Hak ve Adalet Nedir?

İslâm, hayâtın her safhasında ve her hâlükârda âdil davranmayı emretmektedir. Öyle ki, Allâh’ın râzı olduğu şekilde yaşamak, ancak hak ve adâlet dengesine riâyet ölçüsünde gerçekleşir.

Bütün insânî güzellik ve mükemmelliği ihtivâ eden ve insanın rûhunu fazîlette zirveleştiren İslâm ahlâkı, hak ve adâlette de müstesnâ bir öze, sarsılmaz bir temele sâhiptir. Çünkü insanlığın huzûru, ancak hak ve adâleti tevzî etmekle temin edilebilir.

O hâlde hak ve adâlet nedir?

En genel târifiyle:

Herkese ve her şeye hak ettiği şekilde muâmele etmek, doğru hüküm vermek, dengeli ve ölçülü davranmaktır.

Buna göre bir kimseye hak ettiğinden fazla vermek, başkalarının hakkını çiğnemek olduğu gibi, eksik vermek de, hakkı gasbetmek, yâni adâleti ihlâl etmektir. Gerçek mü’minler, böyle bir cürümden son derece sakınırlar. Yâni mü’min, vicdânen, her hak sâhibine hak ettiğini vermek mecbûriyetindedir.

Zîrâ İslâm, hayâtın her safhasında ve her hâlükârda âdil davranmayı emretmektedir. Öyle ki, Allâh’ın râzı olduğu şekilde yaşamak, ancak hak ve adâlet dengesine riâyet ölçüsünde gerçekleşir. Yâni adâlet mefhumu, ilâhî emir ve yasakların merkezindedir. Dolayısıyla bu da, mü’minin; önce Yaratan’ına, sonra bütün mahlûkâta, sonra da kendi nefsine karşı âdil davranmasını gerektirir.
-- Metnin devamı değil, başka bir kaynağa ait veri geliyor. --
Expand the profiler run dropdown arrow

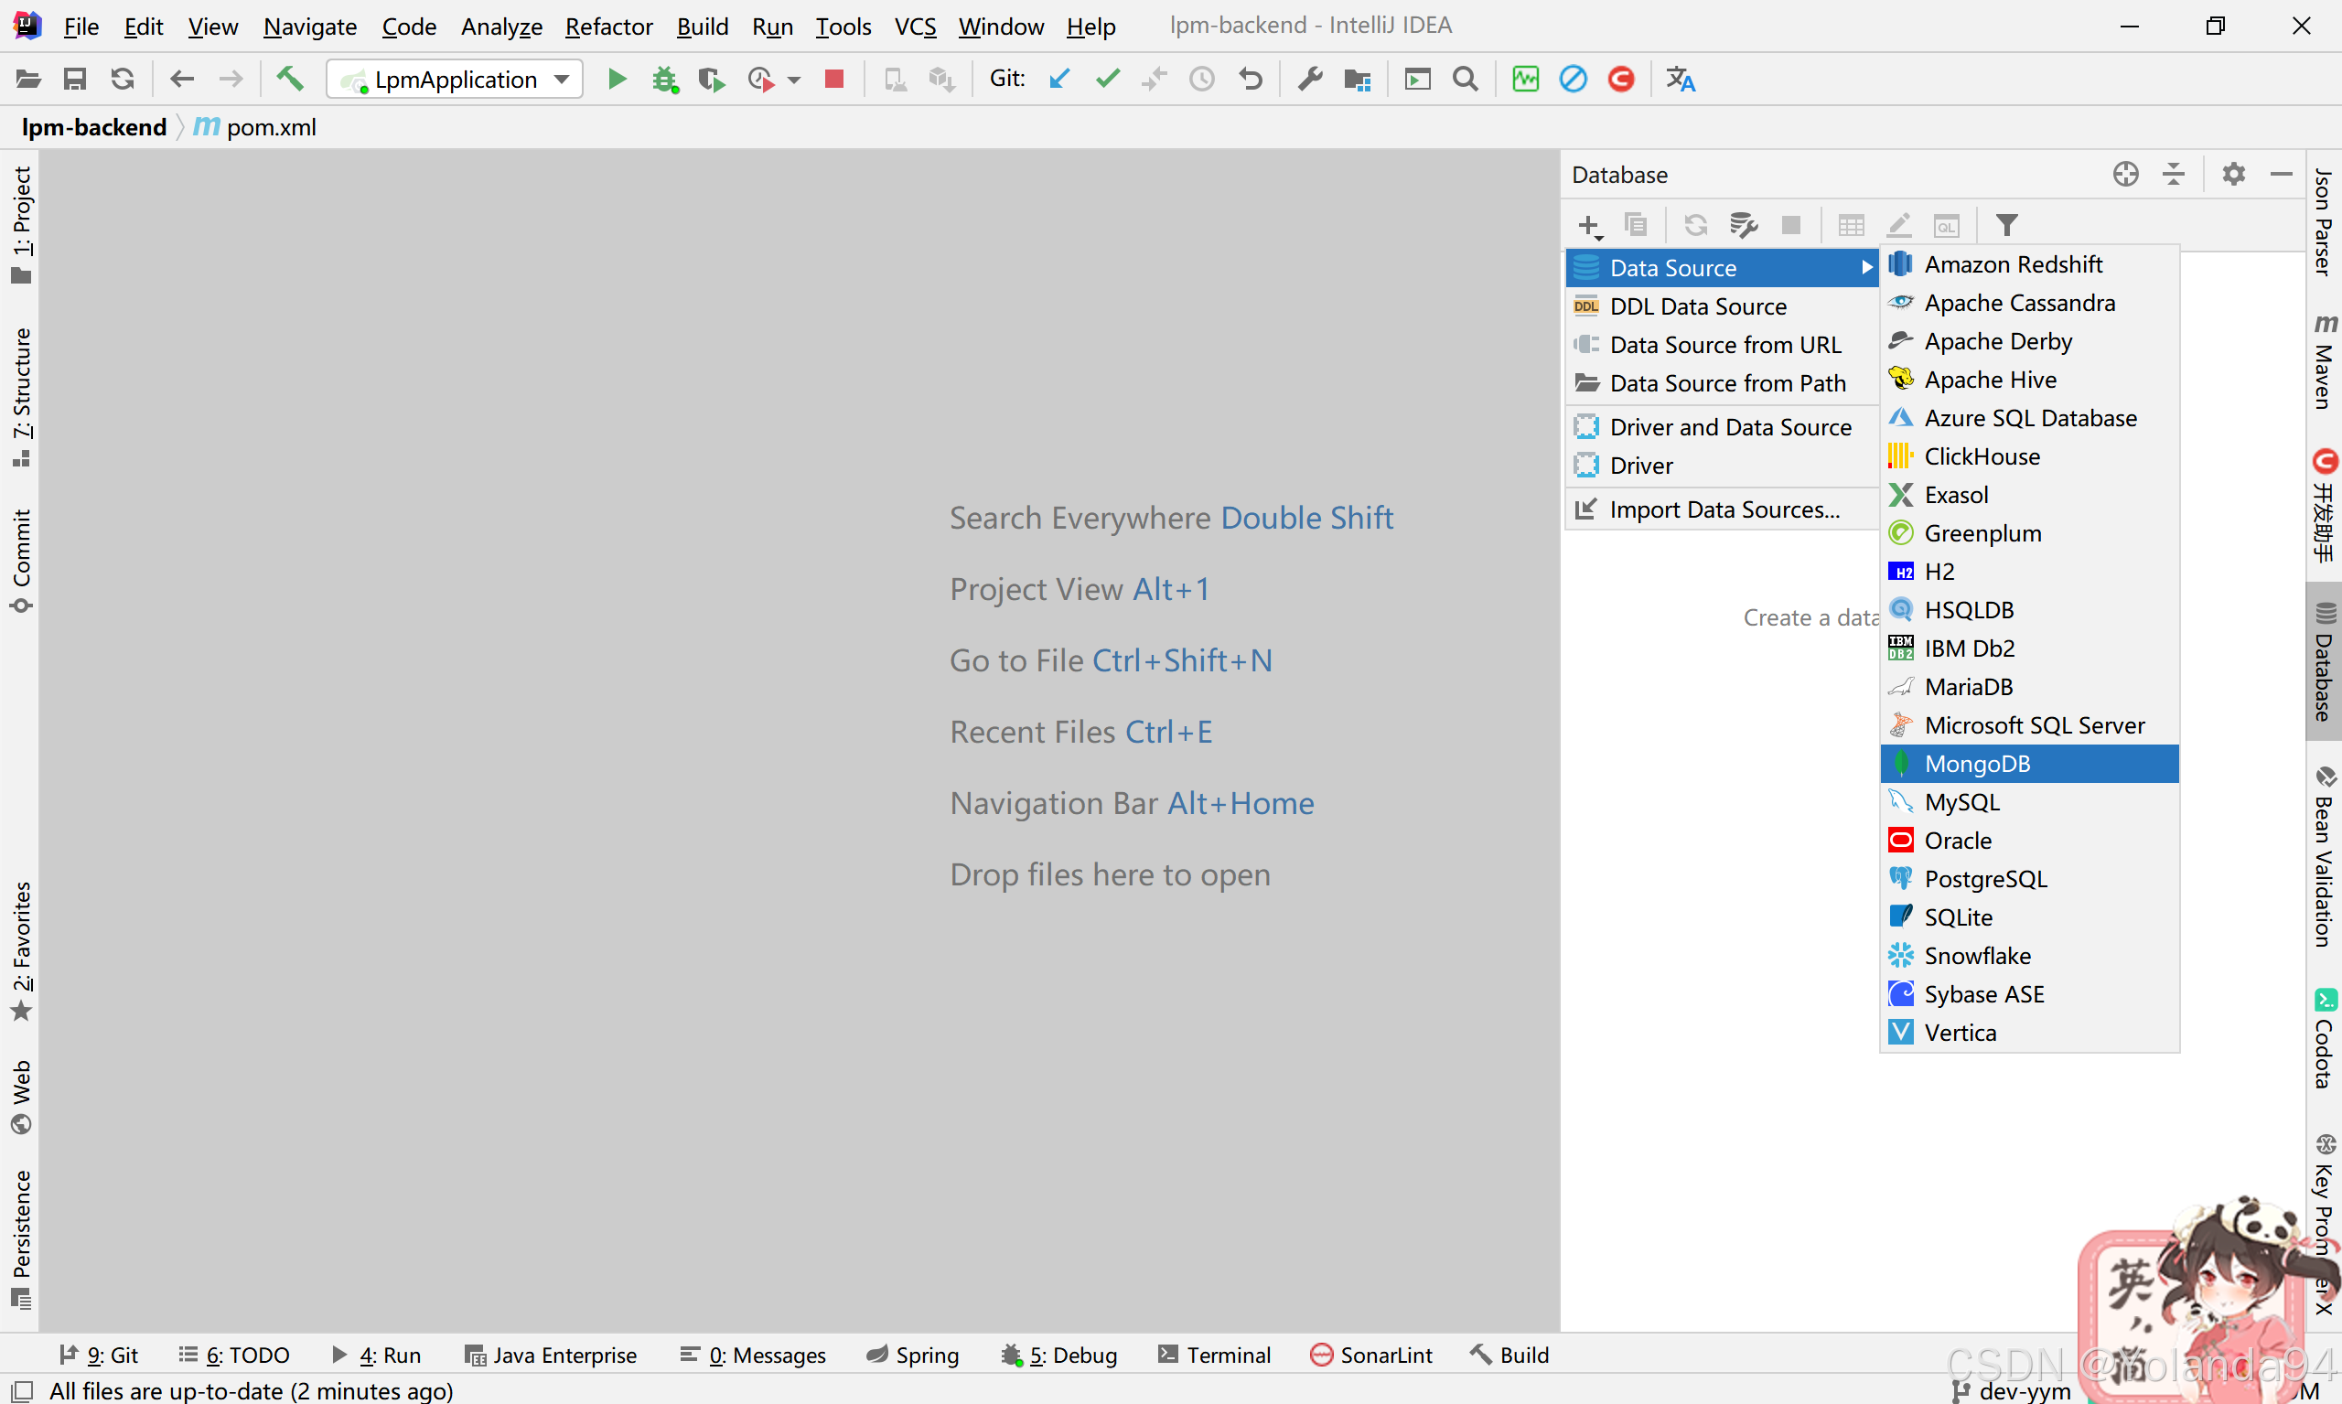[794, 79]
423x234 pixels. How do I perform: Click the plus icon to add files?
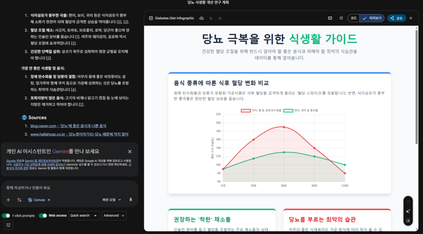(x=8, y=200)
Şu hâlde her mü’min, ölçüp tartarken, insanlar arasında hüküm verirken, konuşurken, yazarken, şâhitlik ederken âdil davranmak mecbûriyetindedir. Ayrıca ilâhî hakîkatlere ve ibâdetlere de gereken ehemmiyeti göstermek ve onların hakkına riâyet etmek mecburiyeti de vardır. Çünkü bu, Cenâb-ı Hak için bir hak, kul için bir borç ve vazîfedir.

EL-ADL İSM-İ ŞERİFİNİN ANLAMI VE FAZİLETİ

Eğer bir mü’min, bu şuur ile hak ve adâlet ölçüleri içerisinde yaşarsa, “ahsen-i takvîm”e, yâni “en güzel yaratılış kıvâmı”na ulaşır. Çünkü hak ve adâlet, Allâh’ın sıfatlarındandır. “el-Adl” ism-i şerîfi, Allah Teâlâ’nın, hak ve adâletin mutlak sâhibi ve bizzat kendisi olduğunu ifade eder.

Cenâb-ı Hakk’ın bu yüce ismi, her zaman tecellî hâlindedir. Bilhassa ilâhî mahkemenin kurulacağı âhirette bütün ihtişamıyla tecellî edecektir. Âyet-i kerîmede buyrulur:

“Biz, kıyâmet günü için adâlet terâzileri kurarız. Artık kimseye, hiçbir şekilde haksızlık edilmez. (Yapılan iş,) bir hardal tanesi kadar dahî olsa, onu (adâlet terâzisine) getiririz. Hesap gören olarak Biz (herkese) yeteriz.” (el-Enbiyâ, 47)

Unutmamalı ki, kullarına hak ve adâleti emreden Allah Teâlâ, dâimâ mazlumların yanındadır. Dünyâ âleminde hak, hukuk ve adâleti çiğneyerek yakayı kurtardığını zannedenler, bir gün “Hâkimlerin Hâkimi” Allah Teâlâ’nın huzûrunda boyun büküp hesap vereceklerdir.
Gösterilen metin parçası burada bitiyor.